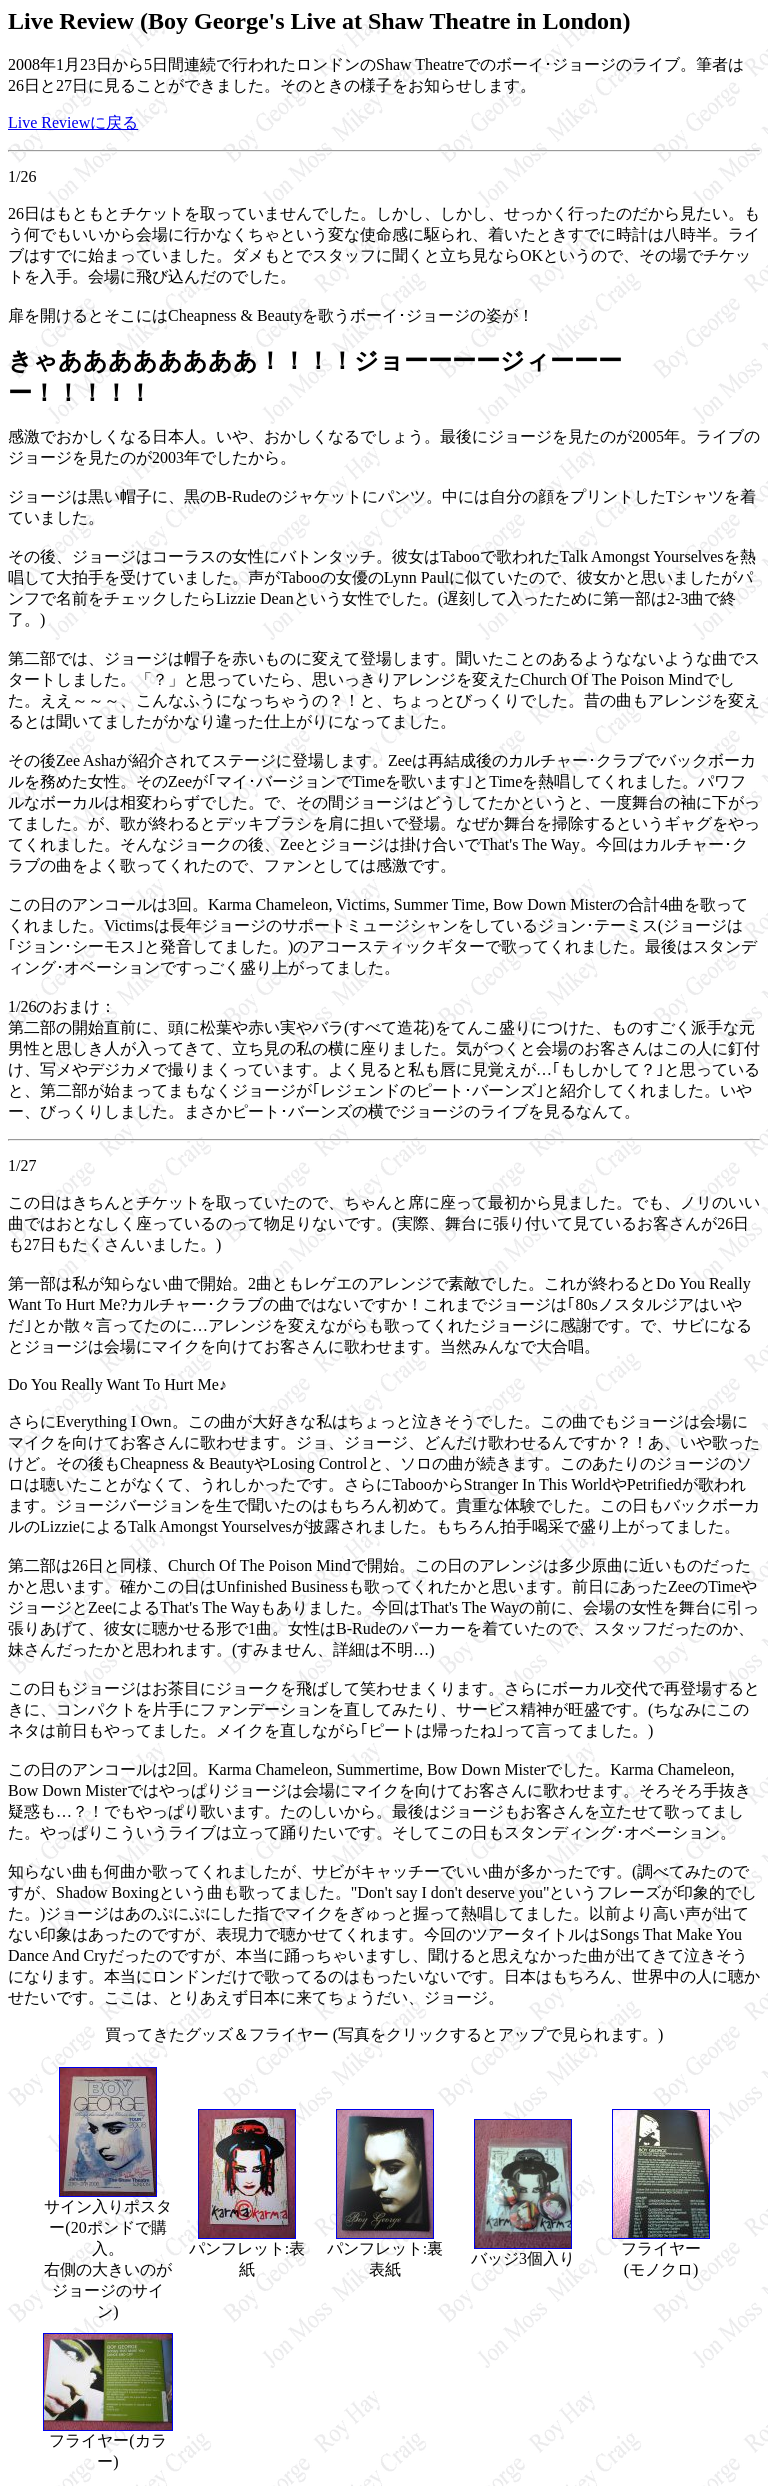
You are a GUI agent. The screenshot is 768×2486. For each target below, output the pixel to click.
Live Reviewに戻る (73, 122)
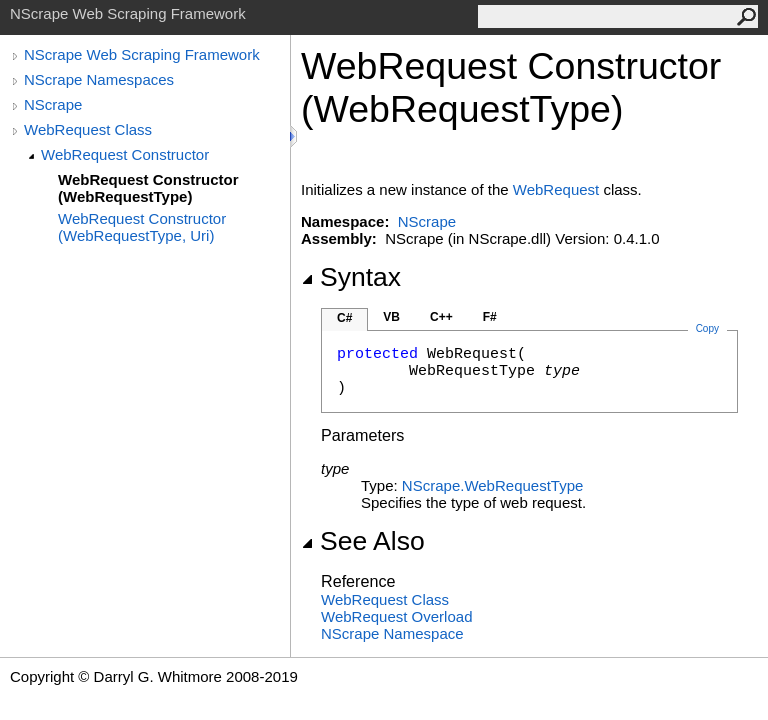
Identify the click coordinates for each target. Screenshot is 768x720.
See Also (363, 541)
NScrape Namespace (392, 633)
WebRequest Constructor (125, 154)
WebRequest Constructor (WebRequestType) (148, 188)
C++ (441, 317)
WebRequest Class (88, 129)
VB (391, 317)
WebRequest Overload (396, 616)
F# (490, 317)
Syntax (351, 277)
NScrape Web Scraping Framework (142, 54)
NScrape (53, 104)
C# (344, 318)
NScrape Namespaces (99, 79)
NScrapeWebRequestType (493, 485)
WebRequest (556, 189)
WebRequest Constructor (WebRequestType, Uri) (142, 227)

Task statement =
Rewrite all of the lines above, requests included, and shift every coordinate in the answers by -52 in both x and y. Leave the pictures out.

The output =
You are a GUI agent. The screenshot is 768×2486. For each target below, output the pixel to click.
Live Reviewに戻る (21, 70)
Identify the click coordinates for each target. Screenshot is 768x720.
See Also (311, 489)
NScrape Namespace (340, 581)
WebRequest Constructor (73, 102)
WebRequest Constructor (WebRequestType) (96, 136)
C++ (389, 265)
WebRequest Class (36, 77)
VB (339, 265)
WebRequest Overload (344, 564)
F# (438, 265)
Syntax (299, 225)
NScrape Web Scraping Framework (90, 2)
NScrape (1, 52)
C# (292, 266)
NScrape Namespaces (47, 27)
NScrapeWebRequestType (441, 433)
WebRequest (504, 137)
WebRequest Constructor (WebRequestType, Uri) (90, 175)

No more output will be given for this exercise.